Литмир - Электронная Библиотека
Содержание  
A
A

Не спеша ехал в сторону Сокольников и думал о том, как теперь жить дальше. Они мне шагу ступить не дадут. А как доигрывать роль Гамлета с изломанными руками Уриэля – вот этого я не понимал пока.

Может быть, плюнуть на все и подать заявление вместе с Улой?

Но там – чужая земля, чужие люди, там все и всё чужое. И почему я должен бежать отсюда? Оттого, что у них сила? Но ведь не вечна же она?

Что же делать? Бросить спектакль недоигранным? Ну это уж хрен вам!

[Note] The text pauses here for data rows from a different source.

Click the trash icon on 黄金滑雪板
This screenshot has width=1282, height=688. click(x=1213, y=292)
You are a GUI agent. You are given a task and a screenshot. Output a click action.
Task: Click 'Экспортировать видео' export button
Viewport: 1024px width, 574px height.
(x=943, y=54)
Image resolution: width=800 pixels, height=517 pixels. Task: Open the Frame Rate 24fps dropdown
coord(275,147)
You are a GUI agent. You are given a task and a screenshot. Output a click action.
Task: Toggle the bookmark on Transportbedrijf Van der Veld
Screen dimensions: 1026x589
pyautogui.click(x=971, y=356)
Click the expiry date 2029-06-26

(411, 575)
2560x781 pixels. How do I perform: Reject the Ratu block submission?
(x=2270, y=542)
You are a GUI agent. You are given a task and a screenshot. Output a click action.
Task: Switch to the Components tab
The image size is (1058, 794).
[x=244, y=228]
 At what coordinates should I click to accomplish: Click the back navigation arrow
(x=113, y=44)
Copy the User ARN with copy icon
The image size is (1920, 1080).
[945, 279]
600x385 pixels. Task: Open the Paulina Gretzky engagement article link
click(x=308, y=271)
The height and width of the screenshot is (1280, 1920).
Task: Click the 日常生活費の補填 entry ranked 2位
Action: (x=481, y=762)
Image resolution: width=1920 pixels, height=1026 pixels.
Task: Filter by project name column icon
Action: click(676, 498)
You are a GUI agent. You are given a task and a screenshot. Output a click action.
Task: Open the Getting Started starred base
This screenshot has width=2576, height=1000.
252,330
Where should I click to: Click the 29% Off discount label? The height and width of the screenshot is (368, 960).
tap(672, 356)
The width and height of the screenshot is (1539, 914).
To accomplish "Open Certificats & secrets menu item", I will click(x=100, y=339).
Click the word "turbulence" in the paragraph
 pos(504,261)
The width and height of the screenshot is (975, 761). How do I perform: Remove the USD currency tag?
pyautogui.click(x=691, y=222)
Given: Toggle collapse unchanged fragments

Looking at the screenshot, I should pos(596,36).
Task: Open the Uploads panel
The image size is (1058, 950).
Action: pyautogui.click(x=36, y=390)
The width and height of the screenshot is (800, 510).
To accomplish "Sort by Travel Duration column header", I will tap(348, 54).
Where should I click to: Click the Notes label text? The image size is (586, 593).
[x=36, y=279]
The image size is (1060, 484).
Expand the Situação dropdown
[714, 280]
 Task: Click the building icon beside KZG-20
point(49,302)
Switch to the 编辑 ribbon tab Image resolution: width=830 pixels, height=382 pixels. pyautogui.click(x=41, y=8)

И дело даже не в Уле. И не в Соломоне. А во мне. Эта история – единственный путь моего человеческого и писательского воскресения. Только дойдя до конца, я сохраню надежду не распылиться дотла, не исчезнуть, не раствориться в грязном месиве этого мрачно-фантасмагорического бытия.

Я не верю в загробную жизнь. А вдруг она есть? Или может быть – осмысленная жизнь за гранью животного растленного существования? Надо стать больше самого себя, больше своей страшной покорности.

Незадолго до смерти Соломон сказал своей жене: «Я много говорю о правде – не потому, что так уж люблю ее, а потому что она меня всегда, все время очень беспокоит».

И я не могу объяснить это чувство обеспокоенности правдой – это нельзя сказать, это можно только почувствовать.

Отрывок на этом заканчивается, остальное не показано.